Cette capacité des opérateurs à préserver les données n'était pas du goût de la Cour de justice de l'Union européenne (CJUE) qui souhaitait au contraire interdire ces préservations de données en y admettant que de strictes dérogations. Dans une décision rendue le 6 octobre 2020, la CJUE avait jugé que le droit européen s'opposait à toute réglementation nationale imposant à un fournisseur de services de communications électroniques «la transmission ou la conservation généralisée et indifférenciée», considérant que cela violait la directive «vie privée et communications électroniques».

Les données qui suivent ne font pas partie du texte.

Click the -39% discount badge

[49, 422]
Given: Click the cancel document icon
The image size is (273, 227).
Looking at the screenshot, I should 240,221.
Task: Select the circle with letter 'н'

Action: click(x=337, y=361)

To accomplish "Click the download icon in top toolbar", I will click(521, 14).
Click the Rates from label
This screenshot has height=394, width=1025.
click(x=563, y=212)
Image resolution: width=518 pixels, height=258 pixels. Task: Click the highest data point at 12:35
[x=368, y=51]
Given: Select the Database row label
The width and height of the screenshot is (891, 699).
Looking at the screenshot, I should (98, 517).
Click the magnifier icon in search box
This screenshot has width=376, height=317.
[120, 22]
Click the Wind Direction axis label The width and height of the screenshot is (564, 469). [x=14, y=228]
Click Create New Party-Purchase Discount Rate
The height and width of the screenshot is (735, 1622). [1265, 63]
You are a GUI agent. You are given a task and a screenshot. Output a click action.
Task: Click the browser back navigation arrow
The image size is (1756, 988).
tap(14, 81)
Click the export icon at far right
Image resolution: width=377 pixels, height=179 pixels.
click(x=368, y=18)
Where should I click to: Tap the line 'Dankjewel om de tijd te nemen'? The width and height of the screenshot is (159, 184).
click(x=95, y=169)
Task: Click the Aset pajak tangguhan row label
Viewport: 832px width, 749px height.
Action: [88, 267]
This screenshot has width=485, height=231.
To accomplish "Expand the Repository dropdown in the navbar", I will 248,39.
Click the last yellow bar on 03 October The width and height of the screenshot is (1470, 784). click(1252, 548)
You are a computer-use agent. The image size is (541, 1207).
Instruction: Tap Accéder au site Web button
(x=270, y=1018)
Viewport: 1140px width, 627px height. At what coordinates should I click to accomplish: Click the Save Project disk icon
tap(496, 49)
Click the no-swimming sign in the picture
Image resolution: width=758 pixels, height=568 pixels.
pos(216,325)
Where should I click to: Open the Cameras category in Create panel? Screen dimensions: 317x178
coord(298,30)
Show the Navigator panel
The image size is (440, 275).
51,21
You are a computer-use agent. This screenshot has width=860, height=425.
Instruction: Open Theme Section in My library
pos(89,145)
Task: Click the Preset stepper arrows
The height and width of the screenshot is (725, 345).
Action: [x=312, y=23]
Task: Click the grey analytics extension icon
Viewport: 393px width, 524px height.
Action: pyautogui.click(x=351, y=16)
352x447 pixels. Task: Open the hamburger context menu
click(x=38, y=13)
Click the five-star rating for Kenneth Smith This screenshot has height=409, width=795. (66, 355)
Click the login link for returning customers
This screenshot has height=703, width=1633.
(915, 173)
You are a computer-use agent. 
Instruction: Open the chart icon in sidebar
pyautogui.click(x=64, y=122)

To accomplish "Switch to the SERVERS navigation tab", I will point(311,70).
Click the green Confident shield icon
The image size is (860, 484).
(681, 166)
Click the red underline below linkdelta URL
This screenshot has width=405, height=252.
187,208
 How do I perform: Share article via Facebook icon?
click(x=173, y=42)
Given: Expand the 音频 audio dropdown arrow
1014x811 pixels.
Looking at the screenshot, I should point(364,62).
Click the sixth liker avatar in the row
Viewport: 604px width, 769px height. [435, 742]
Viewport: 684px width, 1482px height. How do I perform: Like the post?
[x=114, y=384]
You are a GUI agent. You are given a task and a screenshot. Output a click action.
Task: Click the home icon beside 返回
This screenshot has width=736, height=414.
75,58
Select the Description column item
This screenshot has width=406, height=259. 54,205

Une modification de la législation à prévoir côté français
Après cette prise de position de la CJUE, le Conseil d'Etat avait été saisi par plusieurs associations françaises (dont la Quadrature du Net et French Data Network) ainsi que l'opérateur Free, estimant que les dispositions nationales étaient donc contraires à la jurisprudence européenne.
Comme le rappelle L'Express, le gouvernement français avait appelé le Conseil d'Etat à s'opposer à ces arrêts de la Cour de justice de l'Union européenne (CJUE) en insistant sur le fait que la sécurité nationale était «de la seule responsabilité de chaque Etat membre».
Si le Conseil d'Etat donne en partie raison au gouvernement français, il l'invite néanmoins à «réévaluer régulièrement la menace qui pèse sur le territoire pour justifier la conservation généralisée des données» et l'invite à «subordonner l’exploitation de ces données par les services de renseignement à l’autorisation d’une autorité indépendante».